> PROBLEM TO WORK ON
Rewrite the passage of the article on ad keyword suggestion that begins at the words "To address these" and stops after "in the corpus.", putting "retrieval methods" in place of "matching methods".

=== ARTICLE ===

Figure 1: The sponsored search with keywords generated by our model. The red/orange/blue keywords are the keywords which have more than 3/less than 3/no ads on the impression webpage respectively.

Advertising (ad for short) keyword suggestion is an important task for sponsored search which is one of the major types of online advertising and the major source of revenue for search companies. In sponsored search, a search engine first retrieves a set of advertisements whose keywords match a user issued query. It then ranks these advertising candidates according to an auction process by considering both the ad quality and the bid price of each ad [3]. Finally, the chosen advertisement is presented in a search result page. Therefore, ad keywords are vital for ads to gain access to the auction process and have the chance to be displayed on a search result page.

However, there are two common challenges that should be addressed in sponsored search. The first one is the keyword bidding problem: due to the Matthew effect [29], the hot ad keywords become too expensive for most of the advertisers, because too many advertisers bid on such keywords. As a result, many advertisers cannot survive in the auction process to get their desired ad impressions. As reported in [43], 55.3% advertisers have no ad impression, and 92.3% advertisers have no ad click at all, which is mainly caused by low bid price or improper keywords that they bid. The second issue is inefficient ad impressions: a substantial proportion of search queries, which are unpopular yet relevant to many ad keywords, have less competitive ads (46.6% search queries) even no ads (41.0% search queries) on their search result pages as reported in [43]. Because of the two reasons, the expectation of advertisers is not satisfied and the revenue of search engines is also not optimized.

To address these problems, several prior studies have been conducted in keyword generation or suggestion [2, 8, 13, 23, 30]. Most of these studies adopt matching methods based on the word cooccurrence between ad keywords [8] and queries [13]. However, these methods tend to suggest popular keywords to advertisers, which will deteriorate the bidding competition. In addition, these approaches cannot suggest novel ad keywords which do not appear in the corpus.

=== RECORDED DATA ===

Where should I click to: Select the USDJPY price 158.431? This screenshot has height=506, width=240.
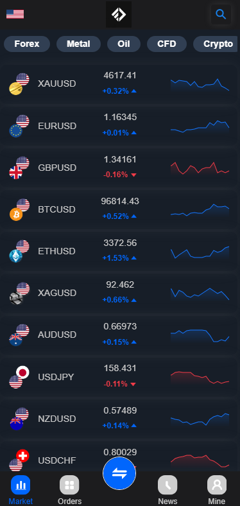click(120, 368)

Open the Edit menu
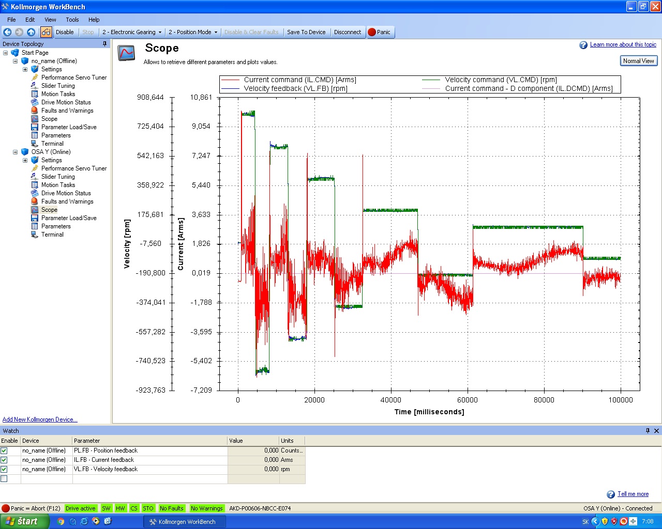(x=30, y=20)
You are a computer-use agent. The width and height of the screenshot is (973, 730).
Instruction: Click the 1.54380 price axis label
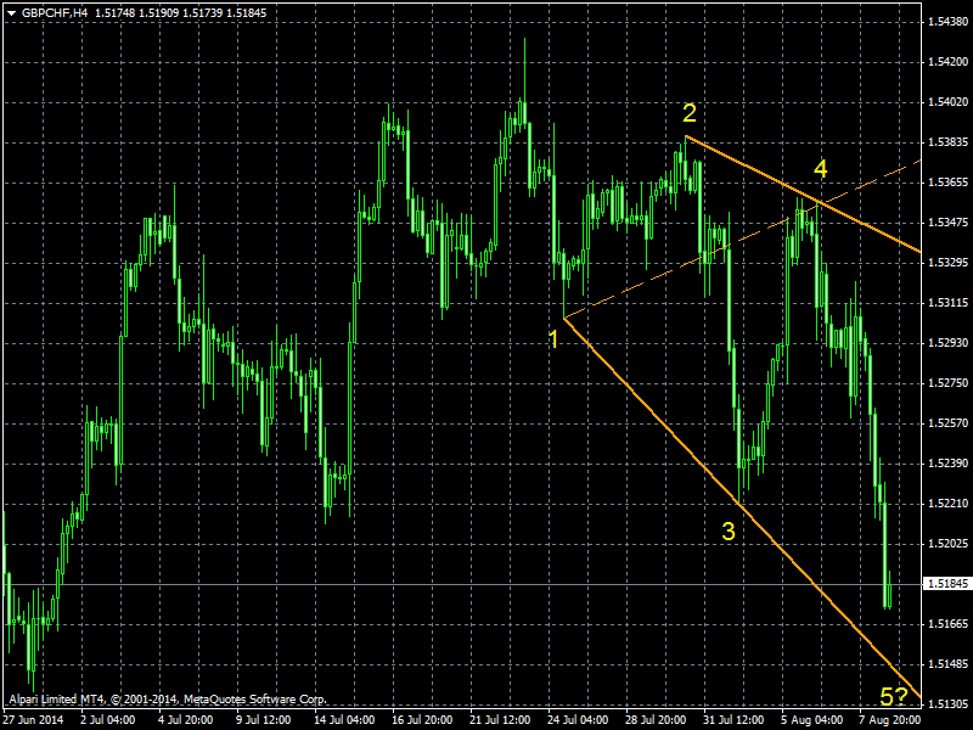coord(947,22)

===
=== RECORDED DATA ===

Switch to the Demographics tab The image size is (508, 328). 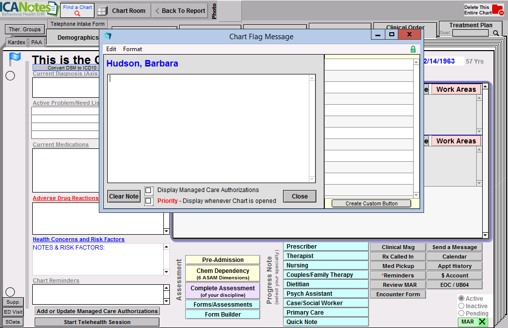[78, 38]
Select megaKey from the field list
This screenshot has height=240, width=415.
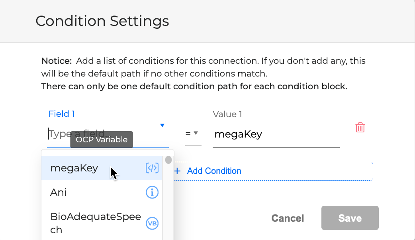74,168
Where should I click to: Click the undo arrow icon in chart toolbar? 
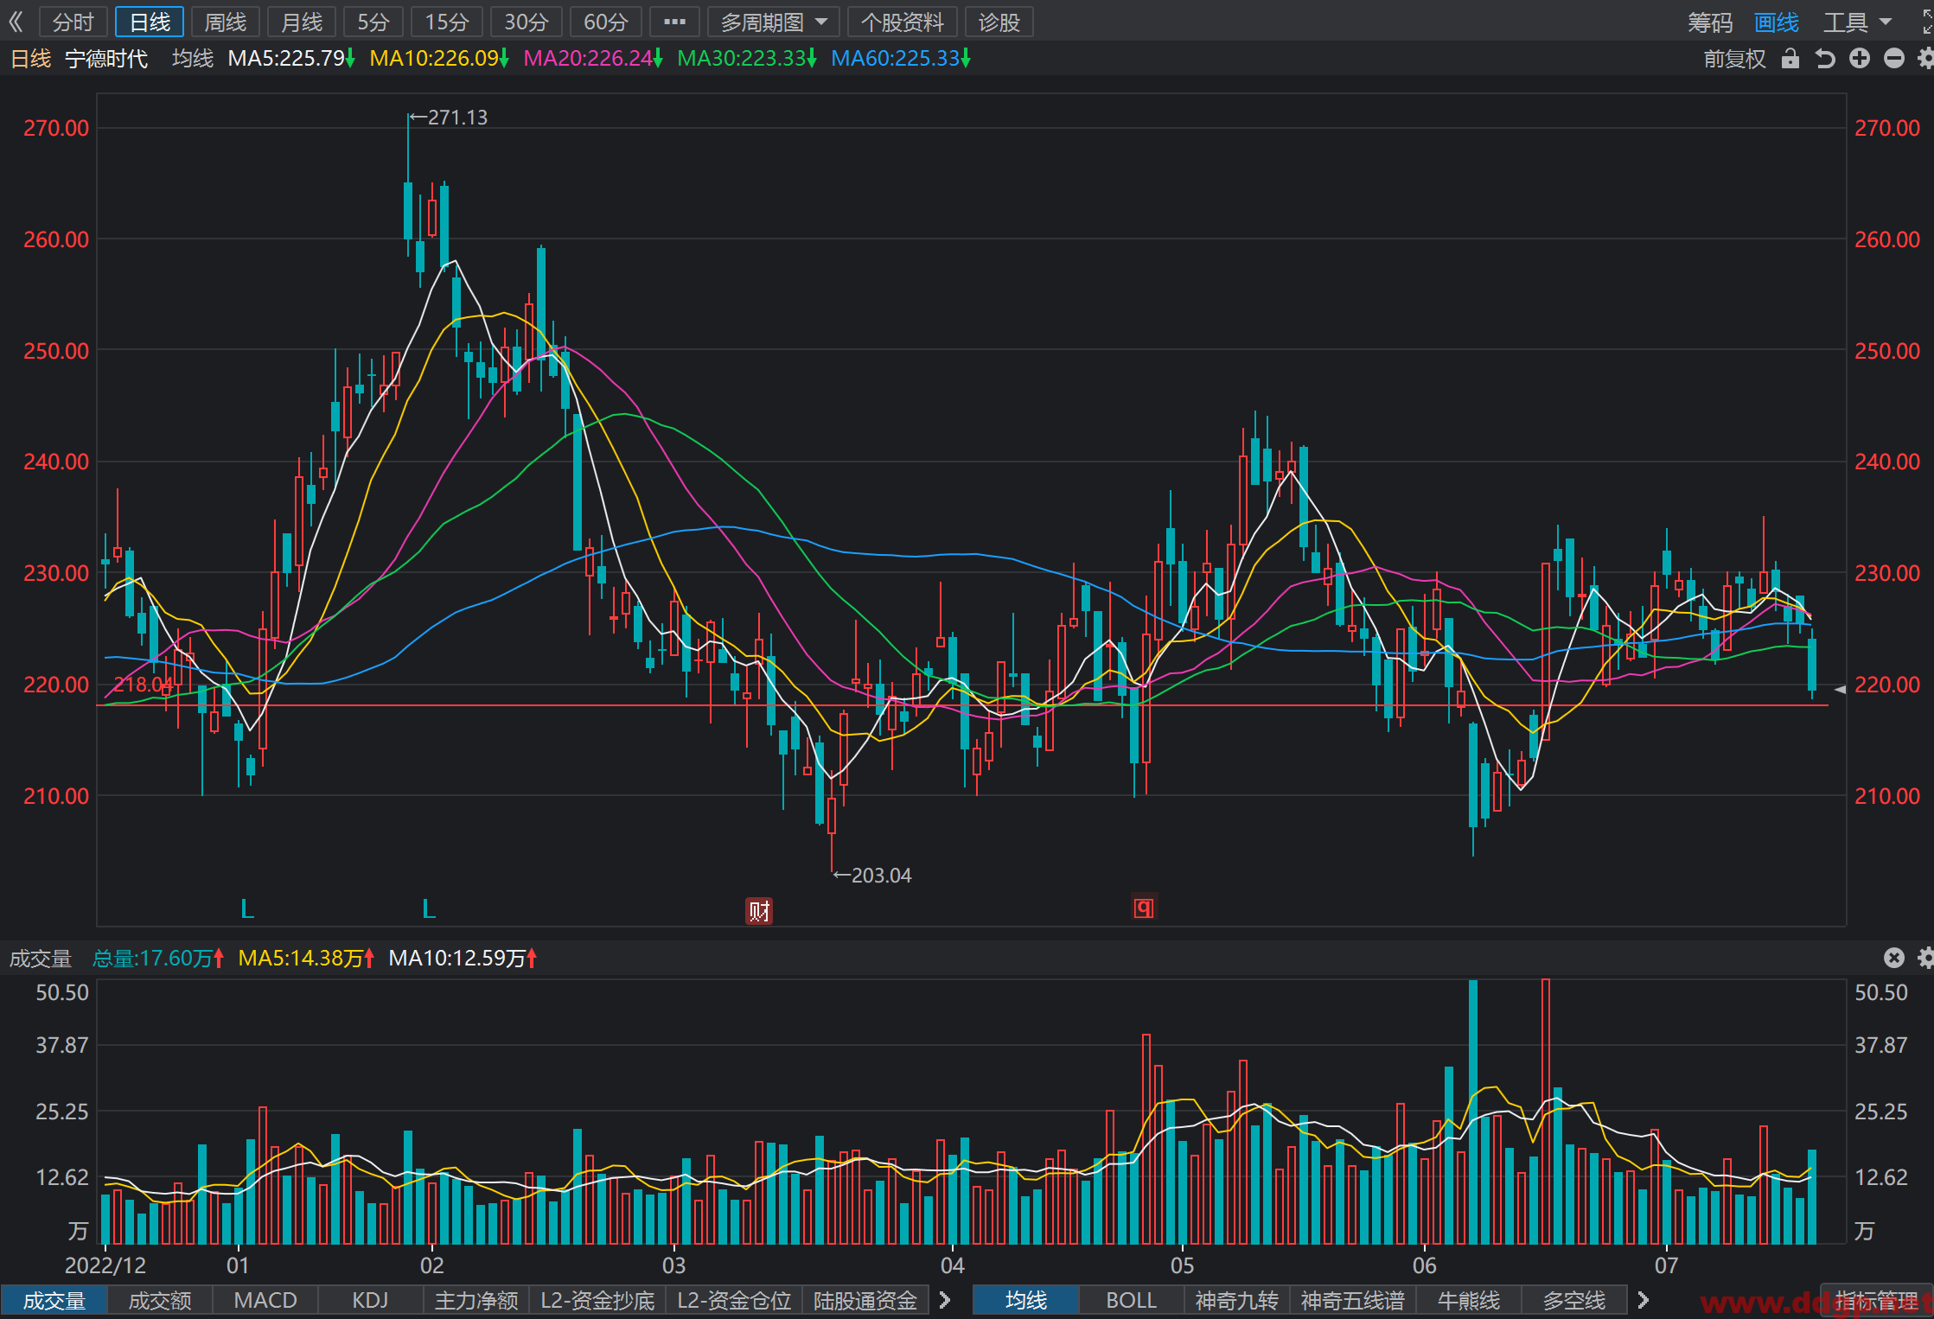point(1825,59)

===
=== RECORDED DATA ===

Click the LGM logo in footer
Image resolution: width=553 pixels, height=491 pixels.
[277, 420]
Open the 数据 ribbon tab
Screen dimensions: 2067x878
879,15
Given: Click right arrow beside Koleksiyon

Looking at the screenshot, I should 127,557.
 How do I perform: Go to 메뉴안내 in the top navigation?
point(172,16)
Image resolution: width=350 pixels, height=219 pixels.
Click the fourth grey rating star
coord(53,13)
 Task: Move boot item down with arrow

===

> EXPECTED ANSWER
To address these problems, several prior studies have been conducted in keyword generation or suggestion [2, 8, 13, 23, 30]. Most of these studies adopt retrieval methods based on the word cooccurrence between ad keywords [8] and queries [13]. However, these methods tend to suggest popular keywords to advertisers, which will deteriorate the bidding competition. In addition, these approaches cannot suggest novel ad keywords which do not appear in the corpus.